Heterologous expression of Beclin-1, involved in initiation of autophagosome formation, has been shown to induce autophagy both in cell culture and in mice [94, 95]. This has led to a clever strategy of conjugating a region of Beclin-1 to the cell-penetrating HIV-Tat domain, creating an injectable autophagy-inducing peptide [96]. Tat-Beclin-1 has the ability to clear protein aggregates, reduce viral titers, and enhance microbial killing both in cell culture and in mice. Use of such biologics has the advantage of higher specificity, providing a therapeutic tool while allowing the interrogation of mechanisms in vivo.

Finally, an insightful mechanism of regulating the autophagy-lysosomal system deserves mention. Transcription factor EB (TFEB) is a recently discovered protein that mediates the transcriptional upregulation of nearly two-thirds of autophagy and lysosomal genes [9799]. By inducing both autophagy and lysosomal function, it is the only known “master regulator” of lysosomal biogenesis and the cellular prodegradative response. Interestingly, it has an emerging role in lipid metabolism and its activation is regulated by many of the same autophagy-modulating factors including mTOR and certain triggers of cellular stress [100, 101]. Studies aimed at deciphering TFEB’s role in macrophages will likely uncover novel methods of autophagy induction to reduce atherosclerosis.

Concluding remarks and future perspectives

The field of autophagy has grown immensely in the past decade. It has been shown to be involved in the modulation of numerous pathophysiological processes and plays a prominent role in several human diseases. Surprisingly, its dysregulation in atherosclerosis and atherosclerotic macrophages has only been recently addressed. The emerging data support the notion that macrophage autophagy plays a prominent role in the pathogenesis of atherosclerosis and raise the exciting possibility that manipulation of autophagy can have far-reaching therapeutic benefit.

Box 2. Outstanding questions.

  • What are the predominant mechanisms that make macrophage autophagy atheroprotective?

  • Do other types of autophagy such as Chaperone-Mediated Autophagy have roles in plaque macrophages and atherosclerosis?

  • What are the functional differences between “basal” versus “inducible” macrophage autophagy in atherosclerosis?

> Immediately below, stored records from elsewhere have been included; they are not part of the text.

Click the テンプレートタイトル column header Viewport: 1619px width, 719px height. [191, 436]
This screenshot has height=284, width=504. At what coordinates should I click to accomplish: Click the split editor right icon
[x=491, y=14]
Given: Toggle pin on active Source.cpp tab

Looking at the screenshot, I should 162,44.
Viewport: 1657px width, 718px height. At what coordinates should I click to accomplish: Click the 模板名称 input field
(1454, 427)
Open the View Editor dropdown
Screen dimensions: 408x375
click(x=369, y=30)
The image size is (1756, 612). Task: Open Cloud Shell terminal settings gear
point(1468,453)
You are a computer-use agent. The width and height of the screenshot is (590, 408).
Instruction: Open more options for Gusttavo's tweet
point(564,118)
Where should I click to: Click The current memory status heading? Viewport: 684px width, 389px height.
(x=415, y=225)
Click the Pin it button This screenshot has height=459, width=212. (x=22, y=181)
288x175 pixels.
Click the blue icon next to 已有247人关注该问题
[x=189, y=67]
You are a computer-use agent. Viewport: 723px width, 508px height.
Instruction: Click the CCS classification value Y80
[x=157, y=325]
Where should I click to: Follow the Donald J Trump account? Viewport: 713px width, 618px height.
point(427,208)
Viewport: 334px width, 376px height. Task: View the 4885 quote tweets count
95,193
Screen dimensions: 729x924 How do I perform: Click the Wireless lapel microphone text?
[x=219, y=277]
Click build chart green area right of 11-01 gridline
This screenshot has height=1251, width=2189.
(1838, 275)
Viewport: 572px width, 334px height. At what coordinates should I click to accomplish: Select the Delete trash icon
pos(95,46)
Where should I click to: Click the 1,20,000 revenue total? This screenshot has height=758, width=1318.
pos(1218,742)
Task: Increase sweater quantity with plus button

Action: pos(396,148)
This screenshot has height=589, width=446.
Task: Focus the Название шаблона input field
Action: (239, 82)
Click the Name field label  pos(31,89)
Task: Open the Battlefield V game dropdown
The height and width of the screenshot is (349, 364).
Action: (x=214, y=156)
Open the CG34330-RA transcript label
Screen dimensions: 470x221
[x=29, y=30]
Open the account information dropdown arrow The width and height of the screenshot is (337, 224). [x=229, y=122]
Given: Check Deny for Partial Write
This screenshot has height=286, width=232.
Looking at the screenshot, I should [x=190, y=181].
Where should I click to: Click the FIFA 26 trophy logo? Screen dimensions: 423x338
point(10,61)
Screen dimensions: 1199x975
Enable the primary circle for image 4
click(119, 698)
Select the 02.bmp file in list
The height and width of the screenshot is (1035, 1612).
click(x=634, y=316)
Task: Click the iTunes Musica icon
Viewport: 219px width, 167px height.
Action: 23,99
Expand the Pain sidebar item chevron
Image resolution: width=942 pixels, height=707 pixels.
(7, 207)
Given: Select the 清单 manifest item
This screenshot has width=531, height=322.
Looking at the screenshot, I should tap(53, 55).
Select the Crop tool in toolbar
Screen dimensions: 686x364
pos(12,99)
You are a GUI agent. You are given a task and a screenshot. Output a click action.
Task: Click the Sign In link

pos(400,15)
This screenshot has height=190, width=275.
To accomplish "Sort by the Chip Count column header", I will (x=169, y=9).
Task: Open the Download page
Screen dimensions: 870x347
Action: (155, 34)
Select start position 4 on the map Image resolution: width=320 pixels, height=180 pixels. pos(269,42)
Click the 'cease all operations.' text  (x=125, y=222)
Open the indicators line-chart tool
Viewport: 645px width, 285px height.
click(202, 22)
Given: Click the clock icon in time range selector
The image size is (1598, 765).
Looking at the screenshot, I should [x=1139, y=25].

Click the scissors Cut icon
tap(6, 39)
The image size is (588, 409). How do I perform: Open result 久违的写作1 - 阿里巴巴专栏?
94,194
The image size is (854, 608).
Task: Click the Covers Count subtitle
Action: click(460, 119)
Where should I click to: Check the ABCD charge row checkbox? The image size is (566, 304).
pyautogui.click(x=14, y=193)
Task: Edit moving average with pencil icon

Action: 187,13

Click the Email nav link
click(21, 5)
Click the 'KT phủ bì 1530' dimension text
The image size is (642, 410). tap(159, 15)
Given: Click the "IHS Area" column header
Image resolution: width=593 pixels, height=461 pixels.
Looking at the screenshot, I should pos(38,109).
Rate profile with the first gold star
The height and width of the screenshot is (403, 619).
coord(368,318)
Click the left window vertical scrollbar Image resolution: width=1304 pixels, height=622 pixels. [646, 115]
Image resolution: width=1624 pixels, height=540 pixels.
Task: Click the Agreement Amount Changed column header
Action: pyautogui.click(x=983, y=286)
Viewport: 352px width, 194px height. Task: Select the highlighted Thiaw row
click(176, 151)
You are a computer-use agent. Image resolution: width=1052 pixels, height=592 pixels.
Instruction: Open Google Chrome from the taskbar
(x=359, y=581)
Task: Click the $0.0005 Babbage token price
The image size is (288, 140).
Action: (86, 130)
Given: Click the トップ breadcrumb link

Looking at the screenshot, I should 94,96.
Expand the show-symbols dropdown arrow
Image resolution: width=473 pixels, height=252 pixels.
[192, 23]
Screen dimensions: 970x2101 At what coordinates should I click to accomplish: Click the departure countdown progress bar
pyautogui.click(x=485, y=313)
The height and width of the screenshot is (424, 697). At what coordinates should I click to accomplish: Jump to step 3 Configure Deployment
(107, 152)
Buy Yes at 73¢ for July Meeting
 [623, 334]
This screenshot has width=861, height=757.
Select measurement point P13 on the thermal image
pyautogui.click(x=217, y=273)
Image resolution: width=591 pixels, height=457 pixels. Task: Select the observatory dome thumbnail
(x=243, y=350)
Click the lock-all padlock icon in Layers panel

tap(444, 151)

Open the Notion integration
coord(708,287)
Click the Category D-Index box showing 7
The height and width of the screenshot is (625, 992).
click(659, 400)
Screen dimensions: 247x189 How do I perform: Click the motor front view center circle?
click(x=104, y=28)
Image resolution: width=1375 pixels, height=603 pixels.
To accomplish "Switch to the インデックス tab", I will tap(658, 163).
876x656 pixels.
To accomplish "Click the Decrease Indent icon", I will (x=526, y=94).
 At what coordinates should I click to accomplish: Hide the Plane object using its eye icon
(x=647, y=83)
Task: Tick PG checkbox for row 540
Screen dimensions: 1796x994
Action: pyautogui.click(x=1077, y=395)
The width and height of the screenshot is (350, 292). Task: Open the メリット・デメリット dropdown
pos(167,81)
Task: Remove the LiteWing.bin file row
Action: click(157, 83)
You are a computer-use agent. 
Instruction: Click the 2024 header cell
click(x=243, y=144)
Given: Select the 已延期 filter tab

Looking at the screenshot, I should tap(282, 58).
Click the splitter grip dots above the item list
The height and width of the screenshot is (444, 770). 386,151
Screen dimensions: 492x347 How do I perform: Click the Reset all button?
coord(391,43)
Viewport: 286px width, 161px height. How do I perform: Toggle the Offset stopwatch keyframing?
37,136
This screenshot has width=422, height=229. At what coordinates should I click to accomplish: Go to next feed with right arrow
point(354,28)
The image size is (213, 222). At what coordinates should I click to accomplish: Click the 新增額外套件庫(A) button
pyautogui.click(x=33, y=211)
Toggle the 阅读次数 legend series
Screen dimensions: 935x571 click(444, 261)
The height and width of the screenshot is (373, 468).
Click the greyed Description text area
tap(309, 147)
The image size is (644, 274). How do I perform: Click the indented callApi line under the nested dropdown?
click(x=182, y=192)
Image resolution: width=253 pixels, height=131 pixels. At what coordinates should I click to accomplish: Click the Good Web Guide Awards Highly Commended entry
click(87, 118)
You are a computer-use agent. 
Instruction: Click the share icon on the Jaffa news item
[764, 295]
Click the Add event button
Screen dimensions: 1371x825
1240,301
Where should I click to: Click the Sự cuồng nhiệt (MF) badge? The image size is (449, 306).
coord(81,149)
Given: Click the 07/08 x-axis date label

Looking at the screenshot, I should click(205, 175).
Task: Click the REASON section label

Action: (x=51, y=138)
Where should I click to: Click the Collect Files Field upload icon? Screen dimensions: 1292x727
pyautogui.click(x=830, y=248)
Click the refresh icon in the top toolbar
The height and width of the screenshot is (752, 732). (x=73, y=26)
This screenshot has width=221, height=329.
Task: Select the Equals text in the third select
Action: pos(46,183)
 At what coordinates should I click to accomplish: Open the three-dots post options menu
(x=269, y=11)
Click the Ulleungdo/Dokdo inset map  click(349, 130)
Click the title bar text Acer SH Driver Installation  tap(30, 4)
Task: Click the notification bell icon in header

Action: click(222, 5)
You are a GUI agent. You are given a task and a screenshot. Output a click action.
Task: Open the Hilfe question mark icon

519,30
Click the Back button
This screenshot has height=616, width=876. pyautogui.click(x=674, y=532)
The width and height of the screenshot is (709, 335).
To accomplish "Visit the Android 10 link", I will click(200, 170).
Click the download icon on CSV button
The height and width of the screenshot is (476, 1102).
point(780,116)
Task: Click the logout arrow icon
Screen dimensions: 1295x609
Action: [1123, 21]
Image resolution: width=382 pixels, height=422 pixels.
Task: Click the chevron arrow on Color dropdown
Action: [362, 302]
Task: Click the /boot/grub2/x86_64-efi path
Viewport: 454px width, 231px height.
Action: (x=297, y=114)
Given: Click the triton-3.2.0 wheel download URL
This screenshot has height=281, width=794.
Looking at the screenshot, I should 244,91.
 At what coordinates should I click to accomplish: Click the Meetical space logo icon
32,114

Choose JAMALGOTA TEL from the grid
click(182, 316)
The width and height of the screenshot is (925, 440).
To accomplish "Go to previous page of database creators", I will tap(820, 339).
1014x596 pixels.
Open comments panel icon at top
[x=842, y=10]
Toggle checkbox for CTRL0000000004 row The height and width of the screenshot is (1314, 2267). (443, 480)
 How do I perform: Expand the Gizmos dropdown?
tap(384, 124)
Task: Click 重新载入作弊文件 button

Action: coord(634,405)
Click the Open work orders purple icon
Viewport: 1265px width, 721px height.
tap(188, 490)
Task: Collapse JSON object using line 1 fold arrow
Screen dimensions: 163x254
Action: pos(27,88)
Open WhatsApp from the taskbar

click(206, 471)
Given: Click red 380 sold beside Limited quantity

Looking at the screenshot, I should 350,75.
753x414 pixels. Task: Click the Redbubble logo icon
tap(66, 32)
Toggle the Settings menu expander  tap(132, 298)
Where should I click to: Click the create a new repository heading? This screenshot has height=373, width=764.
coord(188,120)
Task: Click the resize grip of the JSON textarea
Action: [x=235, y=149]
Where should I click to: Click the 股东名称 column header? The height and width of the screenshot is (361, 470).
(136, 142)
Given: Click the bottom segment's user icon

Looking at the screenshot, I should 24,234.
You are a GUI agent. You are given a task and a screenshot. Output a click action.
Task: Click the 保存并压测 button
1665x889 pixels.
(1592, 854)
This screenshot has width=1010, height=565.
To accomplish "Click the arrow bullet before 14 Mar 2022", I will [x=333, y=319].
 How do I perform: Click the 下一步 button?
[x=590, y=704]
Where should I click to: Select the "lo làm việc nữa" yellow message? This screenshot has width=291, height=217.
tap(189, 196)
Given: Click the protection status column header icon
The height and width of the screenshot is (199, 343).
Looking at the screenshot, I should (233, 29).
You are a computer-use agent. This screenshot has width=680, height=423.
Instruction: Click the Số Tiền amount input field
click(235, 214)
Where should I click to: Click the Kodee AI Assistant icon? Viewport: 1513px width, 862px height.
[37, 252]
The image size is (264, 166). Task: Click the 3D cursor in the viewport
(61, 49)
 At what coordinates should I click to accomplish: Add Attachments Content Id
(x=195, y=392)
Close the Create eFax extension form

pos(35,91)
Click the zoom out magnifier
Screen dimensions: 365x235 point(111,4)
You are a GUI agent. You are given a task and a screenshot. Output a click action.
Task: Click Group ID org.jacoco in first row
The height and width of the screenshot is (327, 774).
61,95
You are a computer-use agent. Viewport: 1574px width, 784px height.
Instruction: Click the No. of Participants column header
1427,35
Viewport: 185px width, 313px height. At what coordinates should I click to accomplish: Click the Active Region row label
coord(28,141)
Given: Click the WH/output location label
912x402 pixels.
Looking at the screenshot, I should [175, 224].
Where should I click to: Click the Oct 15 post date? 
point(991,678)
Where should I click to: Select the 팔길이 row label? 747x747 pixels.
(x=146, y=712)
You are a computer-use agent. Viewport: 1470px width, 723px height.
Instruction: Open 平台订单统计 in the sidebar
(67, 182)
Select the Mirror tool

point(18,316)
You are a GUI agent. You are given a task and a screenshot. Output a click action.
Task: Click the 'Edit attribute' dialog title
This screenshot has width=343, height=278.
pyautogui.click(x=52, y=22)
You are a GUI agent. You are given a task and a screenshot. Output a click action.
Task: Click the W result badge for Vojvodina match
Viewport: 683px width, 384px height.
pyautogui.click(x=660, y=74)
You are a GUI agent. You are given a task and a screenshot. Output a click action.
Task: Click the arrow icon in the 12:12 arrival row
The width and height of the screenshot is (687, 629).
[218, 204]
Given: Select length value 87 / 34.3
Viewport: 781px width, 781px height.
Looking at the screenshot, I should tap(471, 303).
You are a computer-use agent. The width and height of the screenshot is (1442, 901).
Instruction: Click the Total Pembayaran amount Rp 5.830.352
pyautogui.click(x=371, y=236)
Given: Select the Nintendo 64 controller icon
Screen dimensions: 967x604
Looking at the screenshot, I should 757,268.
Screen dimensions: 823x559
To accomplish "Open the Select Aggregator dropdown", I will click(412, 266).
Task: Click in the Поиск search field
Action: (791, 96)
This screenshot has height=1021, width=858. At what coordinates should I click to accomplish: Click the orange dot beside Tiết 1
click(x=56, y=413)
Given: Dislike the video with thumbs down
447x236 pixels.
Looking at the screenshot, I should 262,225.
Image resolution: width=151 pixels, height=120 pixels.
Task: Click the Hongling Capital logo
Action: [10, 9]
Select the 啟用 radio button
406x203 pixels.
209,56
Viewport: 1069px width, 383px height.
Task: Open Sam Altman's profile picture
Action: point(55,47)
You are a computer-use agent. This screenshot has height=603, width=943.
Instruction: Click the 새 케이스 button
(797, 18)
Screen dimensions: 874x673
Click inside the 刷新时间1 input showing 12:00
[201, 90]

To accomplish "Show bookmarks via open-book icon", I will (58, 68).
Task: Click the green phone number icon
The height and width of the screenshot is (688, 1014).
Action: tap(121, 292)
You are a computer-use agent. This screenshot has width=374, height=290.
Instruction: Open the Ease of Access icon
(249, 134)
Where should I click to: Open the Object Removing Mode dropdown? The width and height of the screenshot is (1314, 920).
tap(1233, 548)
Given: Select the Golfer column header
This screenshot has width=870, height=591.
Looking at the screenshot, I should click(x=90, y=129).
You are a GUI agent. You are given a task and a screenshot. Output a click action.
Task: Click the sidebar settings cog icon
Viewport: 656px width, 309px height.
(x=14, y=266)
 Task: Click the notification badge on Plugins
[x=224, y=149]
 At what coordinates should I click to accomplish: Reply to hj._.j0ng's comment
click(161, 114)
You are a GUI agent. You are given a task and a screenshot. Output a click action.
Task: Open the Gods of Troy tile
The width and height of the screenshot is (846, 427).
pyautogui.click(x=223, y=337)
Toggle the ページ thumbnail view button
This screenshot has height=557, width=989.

  • How do the various types of selective autophagy (e.g. lipophagy vs mitophagy) in macrophages affect plaque progression?

  • What are the roles of selective autophagy chaperone proteins such as p62/SQSTM1 in atherosclerosis?

  • How does the autophagy-lysosomal system become dysfunctional in plaque macrophages, and is the defect at the level of autophagy, autophagosome-lysosome fusion, or the lysosome?

  • Can the stimulation of the macrophage autophagy-lysosomal system (such as Rapamycin’s inhibitory effect on mTOR signaling) be harnessed to ameliorate plaque progression?

Highlights.

  • Autophagy is a critical degradation process in macrophages.

  • Recent data link defects in macrophage autophagy to the progression of atherosclerosis.

  • Macrophage autophagy has roles in cholesterol homeostasis, oxidative stress, and inflammatory signaling.

  • Harnessing the autophagic response in macrophages holds immense therapeutic potential.